In the interview, Prigozhin also challenged Moscow’s strong denials that Russian forces had killed civilians.

The Office of the United Nations High Commissioner for Human Rights said it recorded 22,734 civilian casualties in Ukraine from February 2022 to early April 2023: 8,490 killed and 14,244 wounded, based on what it said were likely lower estimates.

Prigozhin, a wealthy businessman with longstanding ties to Putin, is known for his megalomania — often laced with obscenities — and has previously made unverifiable claims that he has since retracted.

Earlier this month, his media team released a video of him yelling, cursing and pointing at about 30 uniformed bodies on the ground, saying they were Wagnerian fighters who died in a single day. He claimed the Russian Ministry of Defense starved his men of ammunition and threatened to abandon the fight for Bakhmut.

Prigozhin, who has often warned Ukrainian officials that they are planning a counteroffensive, said in an interview on Tuesday that if the West continued to provide support, forces in Kiev could succeed in pushing Russian forces out of all the territories they held in southern and eastern Ukraine, and Annexed Crimea.

“A pessimistic scenario: The Ukrainians get the missiles, they prepare the army, and of course they go on the offensive, trying to fight back,” he said. “They’re going to attack Crimea, they’re going to try to blow up the Crimea bridge[to the Russian mainland]cut off (our) supply lines. So we need to prepare for a tough fight.”

Prigozhin’s acknowledgment of heavy losses seems to indicate the impact of Ukraine’s strategy. Ukrainian officials said their goal at Bakhmut was to exhaust and deplete Russian forces, distract them from protecting territories they occupy elsewhere, and buy time for more Western supplies of arms and ammunition to arrive and complete training.

Prigozhin’s interview, which was not reported by Russia’s largest state-run and pro-Kremlin media, was posted on a Telegram channel with only 50,000 followers, so it is unlikely to be widely seen in Russia. Nor did it be mentioned by Russian military bloggers, whose popular Telegram page is an important source of information for many Russians about the war.

On the battlefield, Ukraine’s general staff said on Wednesday that “heavy fighting” was continuing within Bahmut, days after Russia claimed to have fully captured the devastated city. Bachmut is located in Donetsk province, one of four provinces Russia illegally annexed last fall and only partially controls.

The head of Ukraine’s ground forces, Oleksandr Syrskyi, said Kiev forces were “continuing their defensive operations in Bakhmut” and had achieved unspecified “successes” on its outskirts. He did not elaborate.

A Ukrainian commander in Bakhmut told The Associated Press on Tuesday that the Ukrainians planned to trap the Russians.

“Now we don’t need to fight in Bakhmut.

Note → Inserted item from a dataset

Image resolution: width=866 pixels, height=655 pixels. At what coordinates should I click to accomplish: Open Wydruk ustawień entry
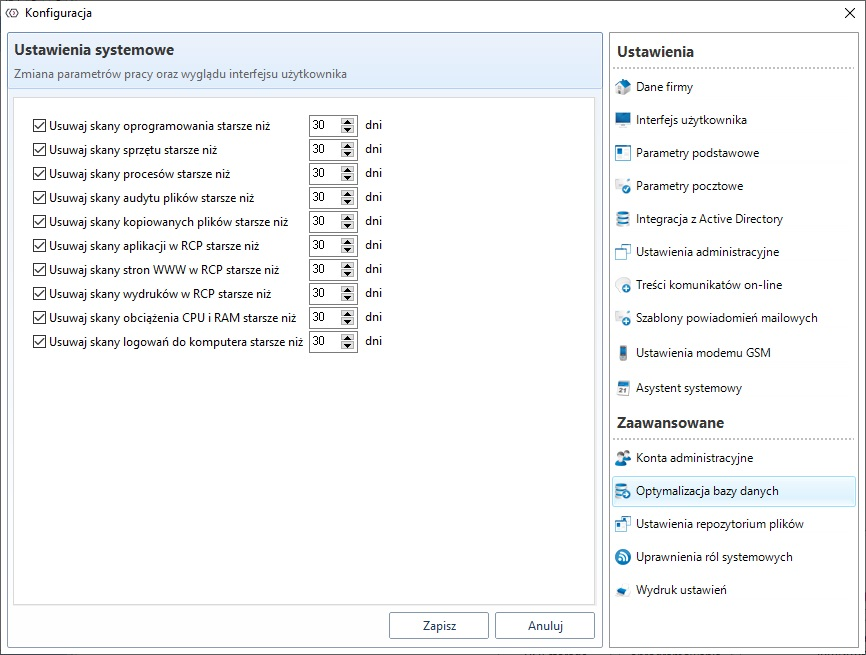pos(681,590)
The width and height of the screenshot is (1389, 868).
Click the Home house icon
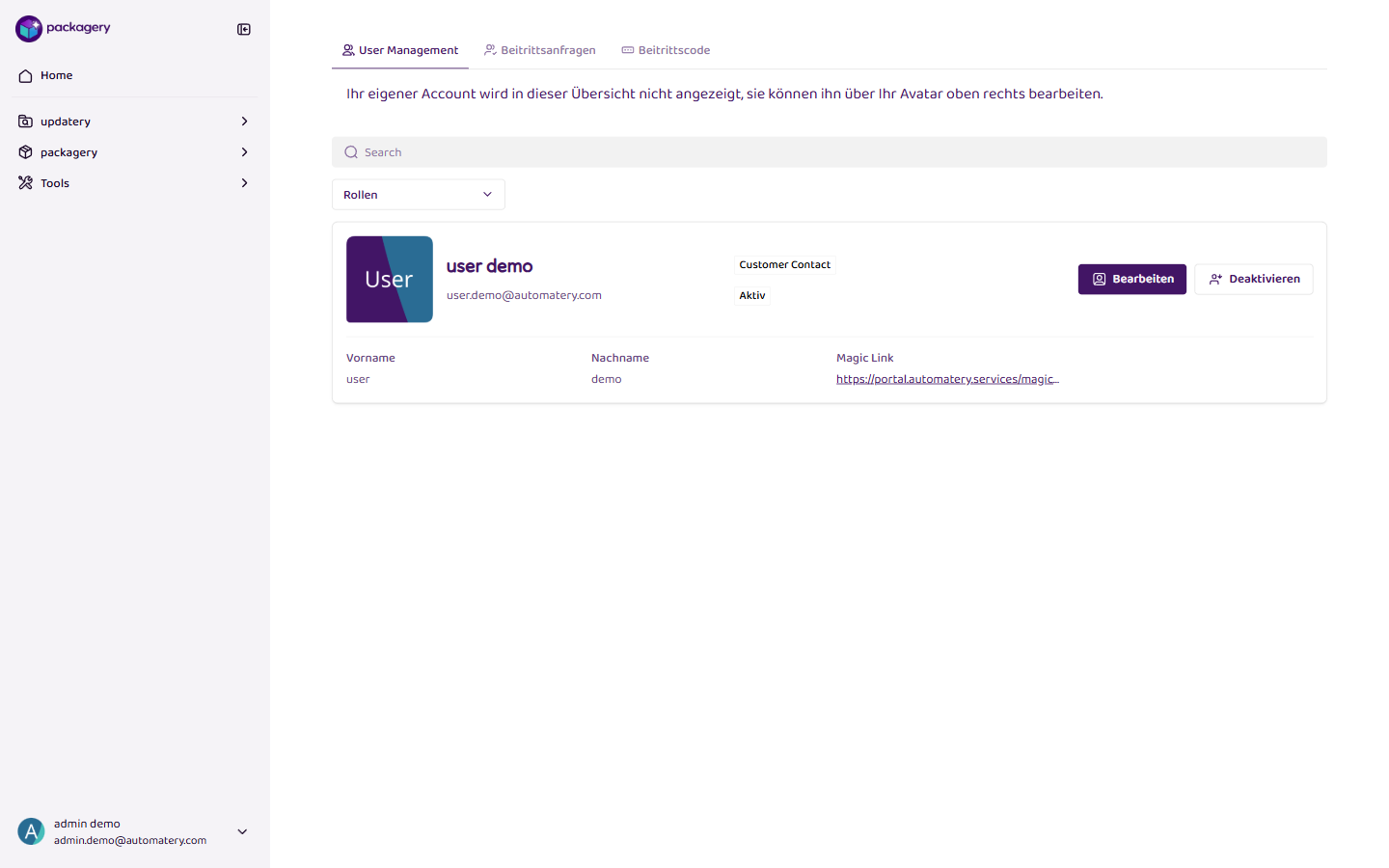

We need to flank it and block it,” Yevhen Mezhevikin said. “Then we should ‘sweep’ it. That’s more appropriate, and that’s what we’re doing now.”

Elsewhere, Russian officials claimed more attacks continued along the border after one of the worst incursions since the war began. Russian forces shot down a “significant number” of drones in Russia’s southern Belgorod region, a local official said on Wednesday, a day after Moscow announced its forces had crushed a cross-border attack from Ukraine.

Belgorod Governor Vyacheslav Gladkov said in a telegram that the drone was intercepted overnight and that another drone flew over the regional capital, also known as Belgorod, on Wednesday. Gorod) was shot down. He said no one was hurt but property was damaged.

Ukrainian officials were not immediately available for comment.

In Moscow, Russian Defense Minister Sergei Shoigu vowed a “swift and extremely severe” response to such attacks.

The incident took place in a rural area about 80 kilometers north of the eastern Ukraine city of Kharkiv, far from the front lines of the war, and the exact circumstances were unclear.

Moscow blamed the invasion on Ukrainian military saboteurs. Kiev described it as an uprising by Russian partisans against the Kremlin. It was impossible to reconcile the two versions, to determine who was behind the attack or what its purpose was.

The area is a military center for Russia, housing fuel and ammunition depots. Like the neighboring Bryansk region and other border regions, the Belgorod region has seen sporadic war spillovers.